Results reported in the Journal of Virology narrow the window of opportunity for therapies.

HIV-1 attacks the immune system earlier than was previously understood, according to a group of scientists. The researchers suggest that intervention must thus be made within days not weeks after transmission.


It was previously believed that the window of opportunity to intervene in the process of HIV-1 infection lay in the three to four weeks between transmission and the development of an established pool of infected CD4 T cells.


“But this new study shows that HIV-1 does a lot of damage to the immune system very early in that time frame, and now we feel that the opportunity to intervene most effectively may range from about five to seven days after infection,” reports Barton Haynes, M.D., the senior author of the study and director of the Center for HIV/AIDS Vaccine Immunology at Duke University Medical Center.

■ Using the information
• 1. According to the HIV-1 article, what is now thought to be the most effective period for intervention after infection?
• 2. Print the part of the HIV-1 article between "It was previously" and "CD4 T cells.", inclusive.
Use only the HIV-1 article as your source.

■ Given data

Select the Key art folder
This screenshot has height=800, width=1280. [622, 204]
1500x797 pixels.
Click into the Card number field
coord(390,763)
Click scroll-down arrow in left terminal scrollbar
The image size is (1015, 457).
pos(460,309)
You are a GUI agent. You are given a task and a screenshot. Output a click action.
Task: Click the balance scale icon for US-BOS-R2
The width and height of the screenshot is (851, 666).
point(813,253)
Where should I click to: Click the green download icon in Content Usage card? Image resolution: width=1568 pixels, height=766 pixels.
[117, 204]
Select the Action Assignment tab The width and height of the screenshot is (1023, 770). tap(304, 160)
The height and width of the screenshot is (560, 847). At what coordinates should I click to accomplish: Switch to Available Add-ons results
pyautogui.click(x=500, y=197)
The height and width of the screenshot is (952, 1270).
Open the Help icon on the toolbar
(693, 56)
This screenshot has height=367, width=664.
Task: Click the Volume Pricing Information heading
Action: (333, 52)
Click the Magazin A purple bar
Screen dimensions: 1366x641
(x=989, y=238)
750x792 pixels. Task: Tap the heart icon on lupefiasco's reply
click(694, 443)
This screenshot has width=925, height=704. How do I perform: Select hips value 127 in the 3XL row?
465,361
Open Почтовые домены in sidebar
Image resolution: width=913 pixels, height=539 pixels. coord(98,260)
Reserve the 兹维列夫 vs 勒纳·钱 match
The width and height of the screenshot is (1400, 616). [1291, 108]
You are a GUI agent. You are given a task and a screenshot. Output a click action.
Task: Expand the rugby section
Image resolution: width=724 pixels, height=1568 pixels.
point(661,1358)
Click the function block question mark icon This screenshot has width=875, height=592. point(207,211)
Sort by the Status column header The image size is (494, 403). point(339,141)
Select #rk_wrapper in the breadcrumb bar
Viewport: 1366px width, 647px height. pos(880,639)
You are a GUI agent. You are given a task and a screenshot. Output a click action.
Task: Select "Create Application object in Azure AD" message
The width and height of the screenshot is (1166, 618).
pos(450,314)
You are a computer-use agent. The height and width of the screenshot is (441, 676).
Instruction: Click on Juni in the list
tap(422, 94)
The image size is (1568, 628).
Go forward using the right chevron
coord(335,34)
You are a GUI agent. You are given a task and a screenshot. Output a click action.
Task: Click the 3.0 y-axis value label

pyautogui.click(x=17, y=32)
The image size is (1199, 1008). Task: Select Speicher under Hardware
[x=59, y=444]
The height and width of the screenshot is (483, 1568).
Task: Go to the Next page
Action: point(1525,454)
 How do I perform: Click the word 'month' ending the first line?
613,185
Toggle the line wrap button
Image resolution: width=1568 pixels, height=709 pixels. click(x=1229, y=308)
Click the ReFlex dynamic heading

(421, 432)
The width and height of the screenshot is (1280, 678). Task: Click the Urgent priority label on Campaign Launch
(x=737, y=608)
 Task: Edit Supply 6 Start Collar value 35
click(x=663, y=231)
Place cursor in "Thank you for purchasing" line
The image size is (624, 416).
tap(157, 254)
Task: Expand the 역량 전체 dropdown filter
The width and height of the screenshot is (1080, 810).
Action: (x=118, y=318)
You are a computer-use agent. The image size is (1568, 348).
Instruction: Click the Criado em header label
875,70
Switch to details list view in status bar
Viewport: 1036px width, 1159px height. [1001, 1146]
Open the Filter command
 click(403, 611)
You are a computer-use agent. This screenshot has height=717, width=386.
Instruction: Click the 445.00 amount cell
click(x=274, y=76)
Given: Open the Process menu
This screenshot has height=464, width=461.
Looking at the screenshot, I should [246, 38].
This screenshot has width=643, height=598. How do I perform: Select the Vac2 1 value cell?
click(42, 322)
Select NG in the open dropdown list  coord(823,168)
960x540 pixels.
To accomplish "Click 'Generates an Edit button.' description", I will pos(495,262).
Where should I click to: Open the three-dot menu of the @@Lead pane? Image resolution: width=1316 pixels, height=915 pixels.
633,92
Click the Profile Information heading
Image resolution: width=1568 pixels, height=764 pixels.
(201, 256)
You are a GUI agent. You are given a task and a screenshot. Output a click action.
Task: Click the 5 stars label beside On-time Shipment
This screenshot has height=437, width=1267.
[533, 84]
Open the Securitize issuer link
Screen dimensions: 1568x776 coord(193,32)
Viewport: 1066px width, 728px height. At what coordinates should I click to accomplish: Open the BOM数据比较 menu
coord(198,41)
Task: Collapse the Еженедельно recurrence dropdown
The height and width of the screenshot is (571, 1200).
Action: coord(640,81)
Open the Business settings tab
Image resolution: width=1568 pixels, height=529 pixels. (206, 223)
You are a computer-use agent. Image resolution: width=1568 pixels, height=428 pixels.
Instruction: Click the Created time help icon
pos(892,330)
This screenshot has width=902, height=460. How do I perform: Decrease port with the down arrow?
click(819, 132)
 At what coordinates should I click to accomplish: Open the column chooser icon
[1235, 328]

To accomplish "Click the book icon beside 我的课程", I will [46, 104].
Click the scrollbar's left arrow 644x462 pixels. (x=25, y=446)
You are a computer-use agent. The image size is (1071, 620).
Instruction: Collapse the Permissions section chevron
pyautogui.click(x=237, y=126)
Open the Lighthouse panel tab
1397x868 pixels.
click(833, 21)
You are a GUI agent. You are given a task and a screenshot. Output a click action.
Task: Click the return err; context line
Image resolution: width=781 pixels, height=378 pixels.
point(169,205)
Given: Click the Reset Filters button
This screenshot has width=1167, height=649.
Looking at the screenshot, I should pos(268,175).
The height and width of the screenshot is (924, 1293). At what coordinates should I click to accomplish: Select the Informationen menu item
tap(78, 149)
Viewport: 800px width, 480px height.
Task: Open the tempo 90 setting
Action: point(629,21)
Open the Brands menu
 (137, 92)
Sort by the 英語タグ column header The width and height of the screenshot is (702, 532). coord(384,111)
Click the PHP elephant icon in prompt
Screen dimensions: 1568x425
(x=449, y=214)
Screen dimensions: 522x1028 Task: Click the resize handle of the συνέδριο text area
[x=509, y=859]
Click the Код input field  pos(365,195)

■ Set of answers
• 1. From about five to seven days after infection.

• 2.
It was previously believed that the window of opportunity to intervene in the process of HIV-1 infection lay in the three to four weeks between transmission and the development of an established pool of infected CD4 T cells.